My oldest daughter is a Type 1 diabetic. As such, she needs insulin pumped into her bloodstream to stay alive. It’s a battle we’d been fighting since she was 8, and we generally thought we understood how the health care system worked, in terms of getting the medicines to us.
Then she turned 14. For some reason, in a country where 14-year-olds can’t think about buying cigarettes, voting or enlisting in the military for another four years, my diabetic daughter is in the driver’s seat on her health care. She can’t even drive for another two years.
My wife was on the phone recently with the insurance company, trying to set up the online account to make sure we could get the necessary medication when needed. At a certain point, the person on the phone demanded to talk to our daughter to confirm that’s what she wanted to do.

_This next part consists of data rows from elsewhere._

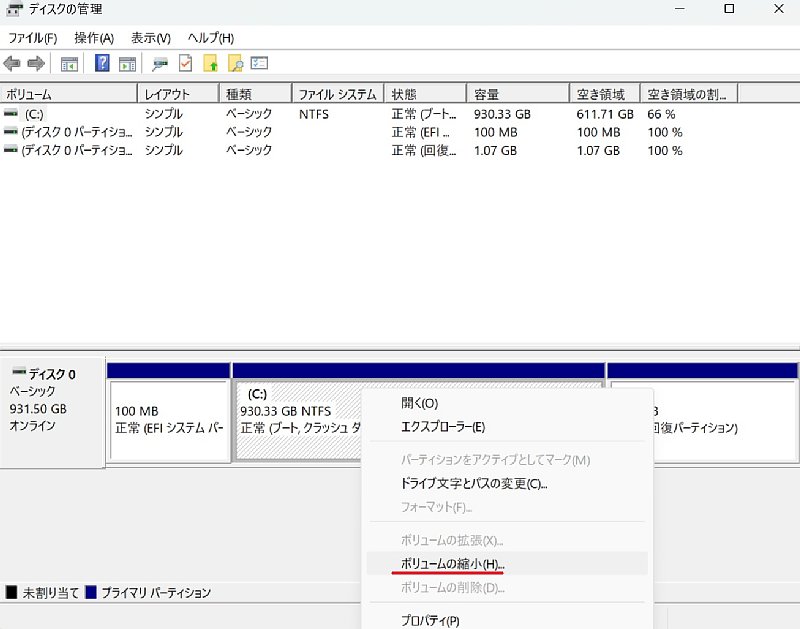800x629 pixels.
Task: Open the 操作(A) menu
Action: [x=94, y=38]
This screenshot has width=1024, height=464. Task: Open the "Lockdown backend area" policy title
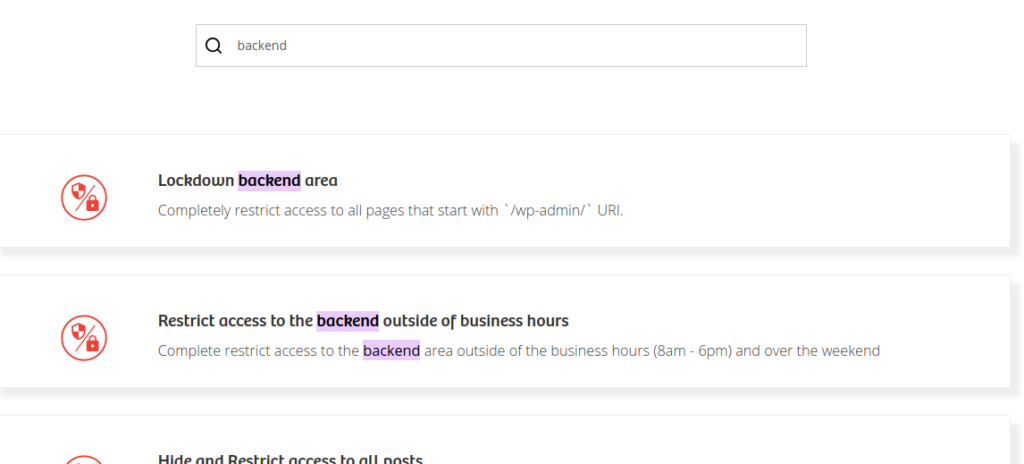pyautogui.click(x=248, y=180)
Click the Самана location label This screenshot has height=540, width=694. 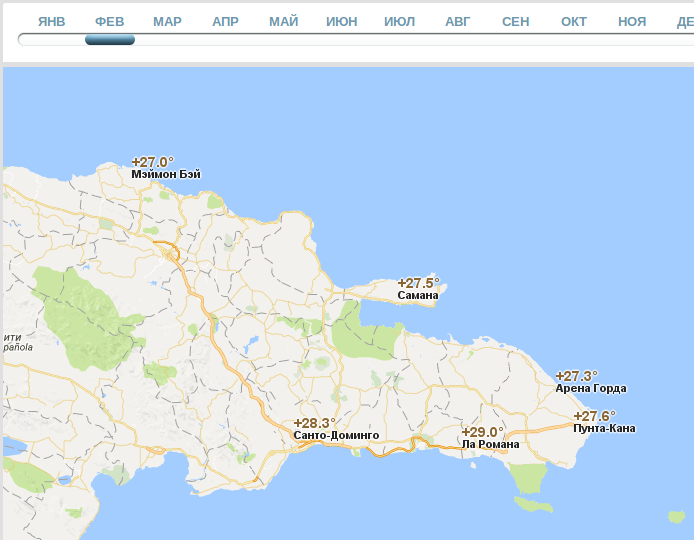417,296
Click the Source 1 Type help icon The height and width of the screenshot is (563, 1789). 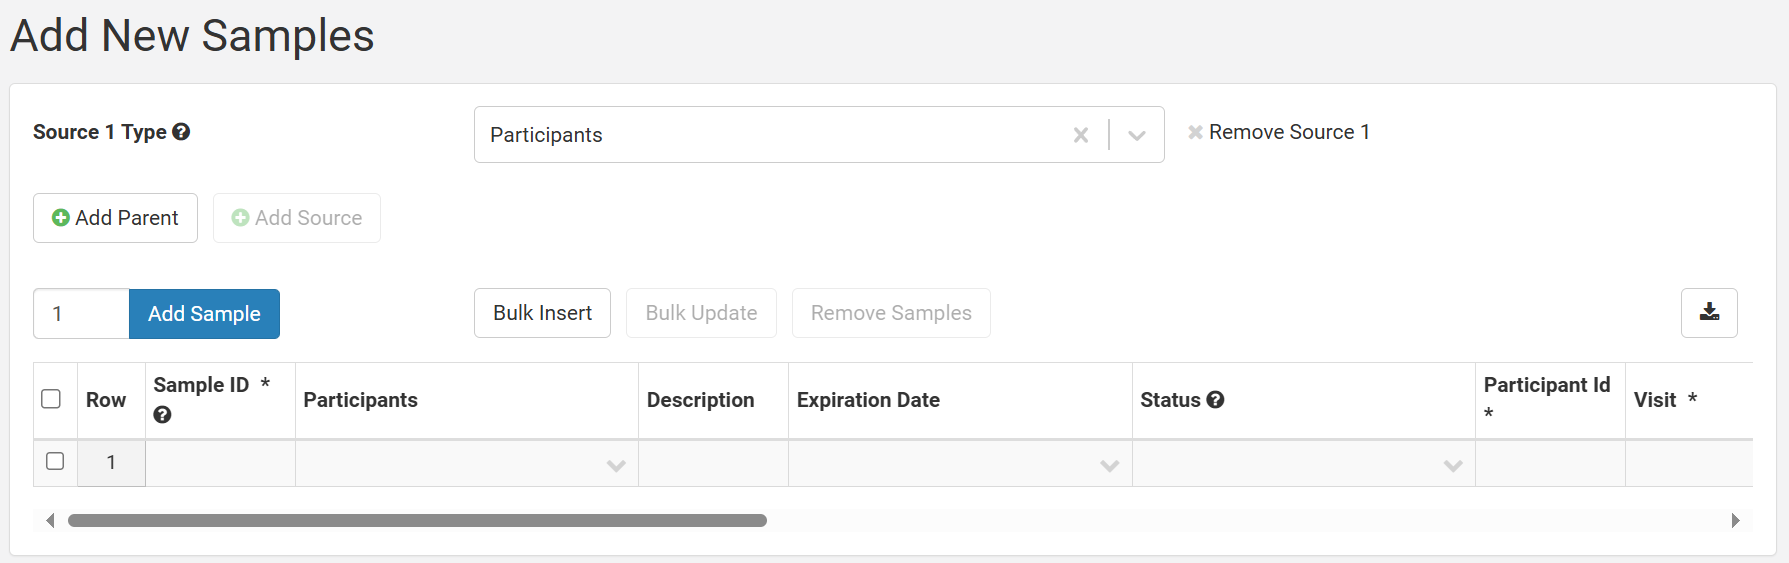pyautogui.click(x=181, y=132)
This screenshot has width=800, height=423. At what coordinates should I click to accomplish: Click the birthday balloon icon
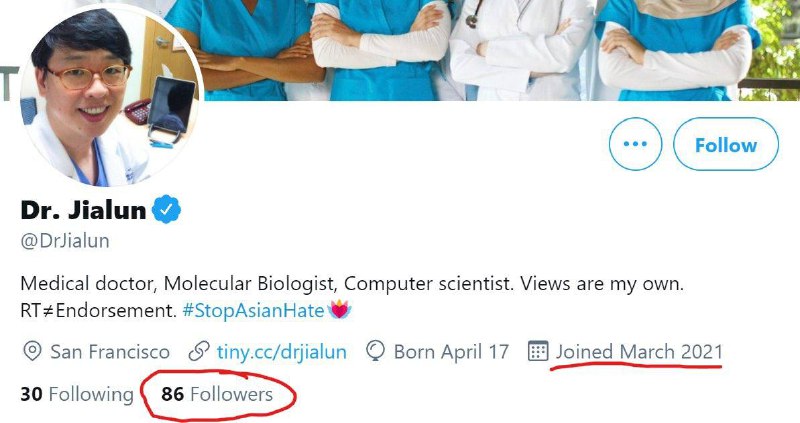(376, 352)
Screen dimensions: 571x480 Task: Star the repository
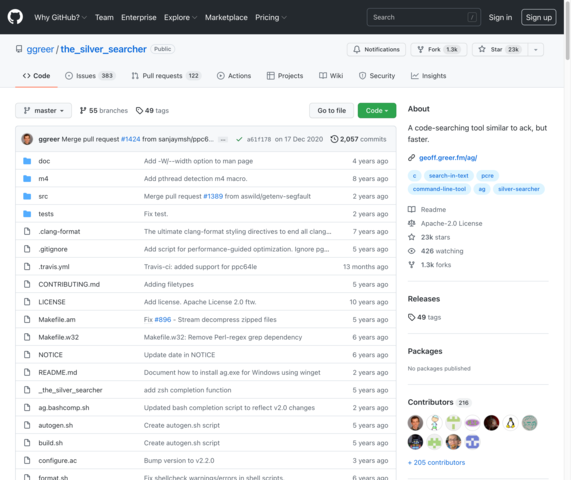pyautogui.click(x=500, y=50)
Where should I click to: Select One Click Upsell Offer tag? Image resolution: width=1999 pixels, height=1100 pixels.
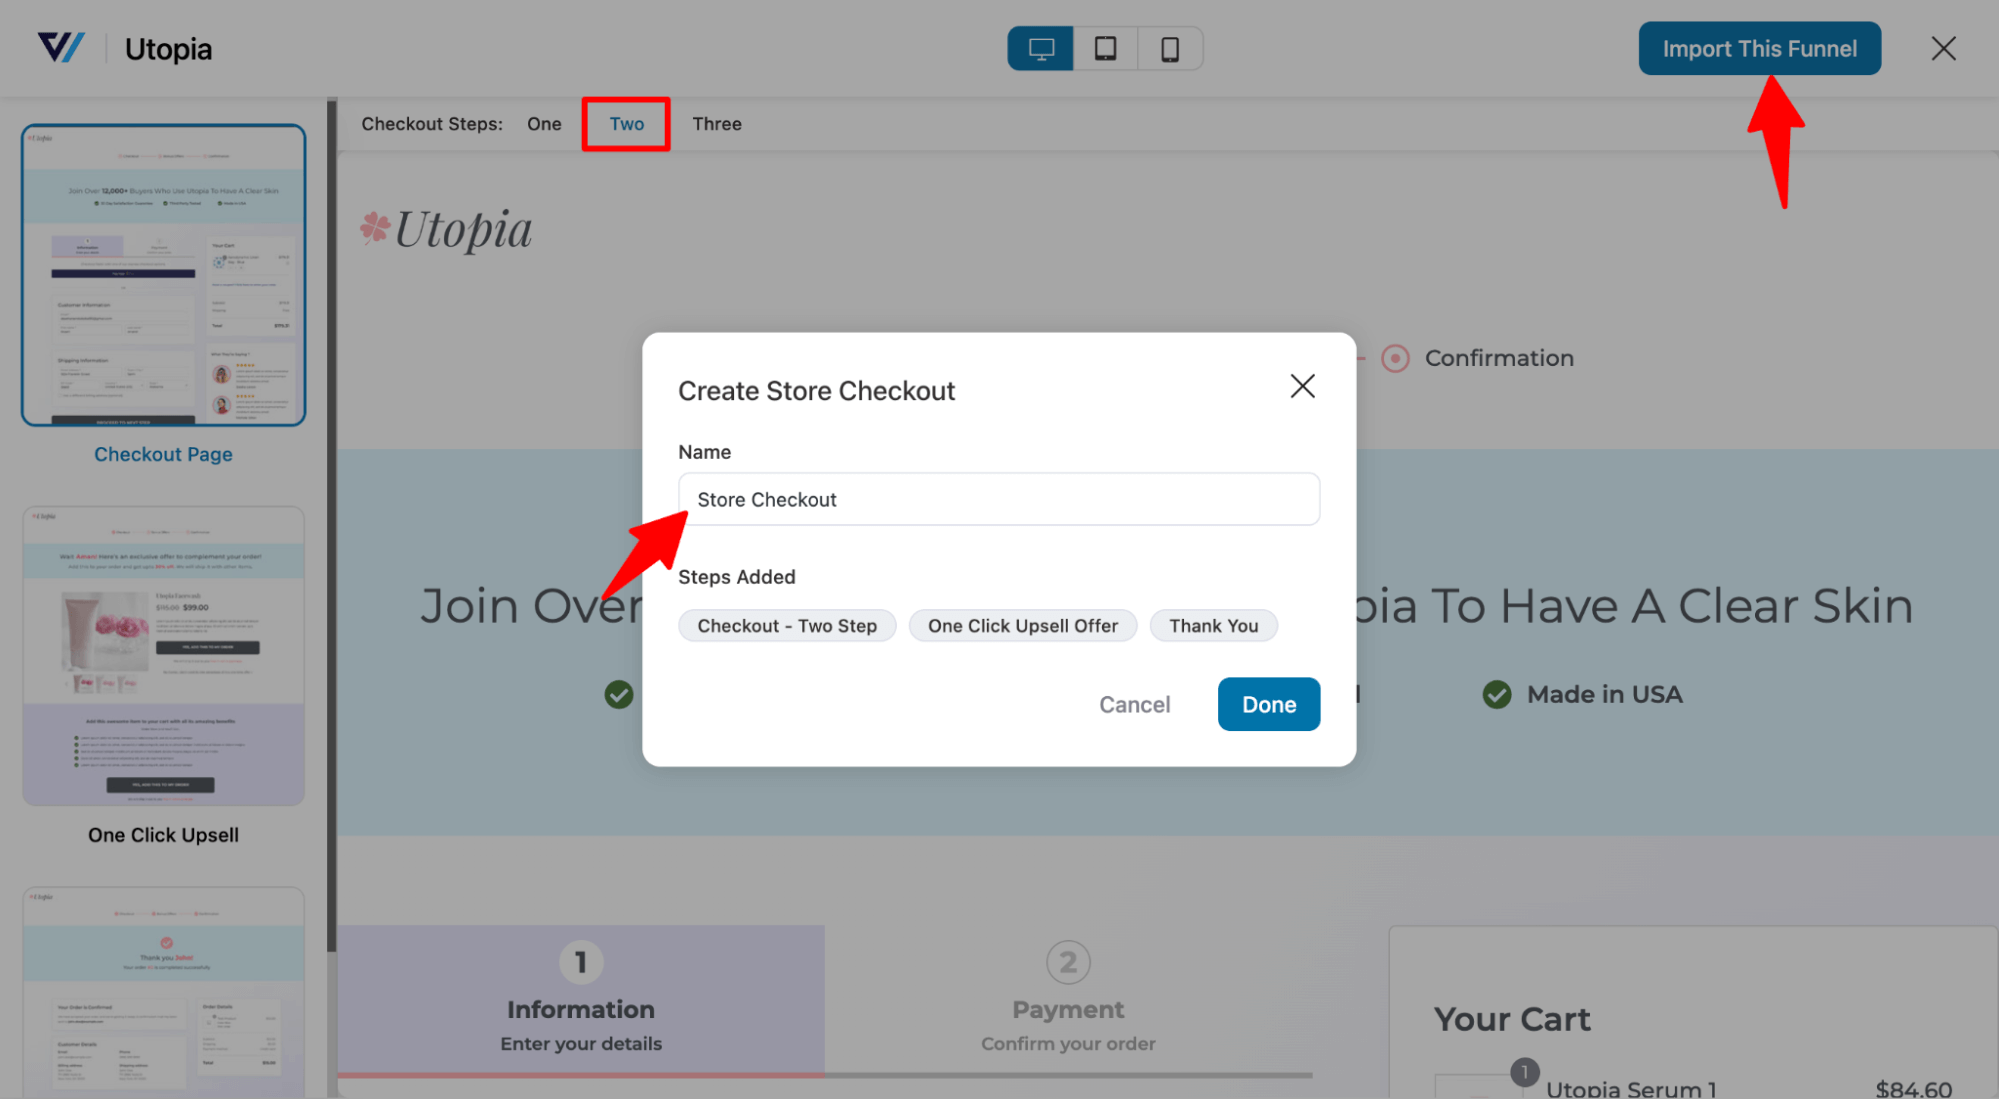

The person on the phone asked for my daughter’s Social Security number, which she didn’t know. Then she asked for identifying information about my wife. She didn’t know her mother’s birth year. She is, after all, 14.
We had a similar experience recently at her new diabetes doctor, who made it perfectly clear she was in charge, not us, and she could ask us to leave the room at any point she chose.
We’re unable to look at any of her medical records online without her permission too, even though she turns to us to help her understand what they mean. She can grant us access for short periods of time, but it always defaults to keeping us in the dark.
Perhaps the greatest insult, and possibly greatest damage, came the other day, when the online pharmacy originally declined to mail out her insulin supply for the next three months because it cost so much. (Welcome to the world of a parent of a diabetic, by the way.) Instead of contacting my wife or me about it, the message went to our daughter. Like most 14-year-old girls, it didn’t seem that important to her, so she didn’t mention it until a few days later.
Whenever you hear people talking about minors and consent for health care, it’s usually phrased in light of medical tests or abortion. Can the child get an HIV test without parental consent? Can a child get an abortion without parental consent? In the mind of some, because a child is old enough to physically have children like adults, they must be permitted to make the kinds of decisions adults are legally entitled to make.
In this case, it’s just gone too far. Even though we’re expected to carry insurance for her and make the co-pays, we must have her handy to confirm we’re doing her bidding. It’s like we’re the office support staff for this 14-year-old princess in an upstairs bedroom, watching cute cat videos on some device that, yes, we also purchased that for them too.
We often talk about the good old days, when children didn’t have to grow up so fast. This is a case where supposedly well-meaning adults, trying to empower teens, actually forced them to grow up a little too soon.
We’re absolutely in favor of her understanding her disease and the health care system that will keep her alive for the rest of her life. But this goes a step too far. It’s an absolute shame.